Geography is the study of the Earth’s processes and how they are affected by human activity. When our children study geography, they become geographers themselves. We create learning opportunities which will pique their curiosity and excitement, inspiring them to become ambassadors for the world they live in.
Our curriculum builds upon concepts year on year, beginning when the children join us in Nursery, each study adding depth to the concepts the children have studied in previous years. They explore a range of places, many of which we might not have experienced before, examining the diversity of the people, places and environments and making comparisons between what they know and what they have learnt. Discussion and debate are interwoven with the use of geographical skills such as map reading, using globes, and analysing photographs to support our children’s ability to ‘think like geographers’.
We include a local and personalised element to the curriculum which is essential to ensure that pupils are engaged with innovative and enjoyable learning that has relevance to their lives and work, while challenging them to think about ‘real world’ issues.

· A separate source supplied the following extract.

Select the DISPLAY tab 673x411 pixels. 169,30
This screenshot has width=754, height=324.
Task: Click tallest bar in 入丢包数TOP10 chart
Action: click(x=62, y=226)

Geography is an enquiry led subject that seeks answers to fundamental questions such as:
Geography is not limited to the classroom. We make good use of the fortunate location of our school to explore our local area, visit York and even observe physical features nearby such as the River Ouse.

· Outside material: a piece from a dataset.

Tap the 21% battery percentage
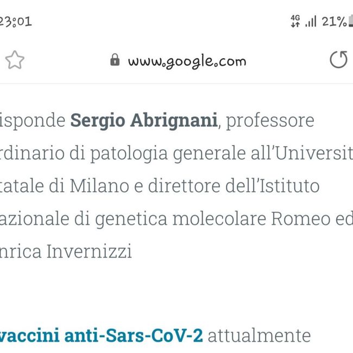The height and width of the screenshot is (353, 353). [333, 21]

Promoting geography outside school can foster the natural curiosity and interest we strive for. When out and about in your local area, you can help your child geographically by chatting about local physical features, attractions and activities. You might even like to develop this idea by asking them to provide a tourist guide for their local area for visiting relatives. On a journey, you can share the road map or map phone app with your son or daughter so they can follow the route while you talk about where you are going. Holidays are an ideal opportunity to compare the location with their home area – you might ask your child to talk through five similarities and differences, for example.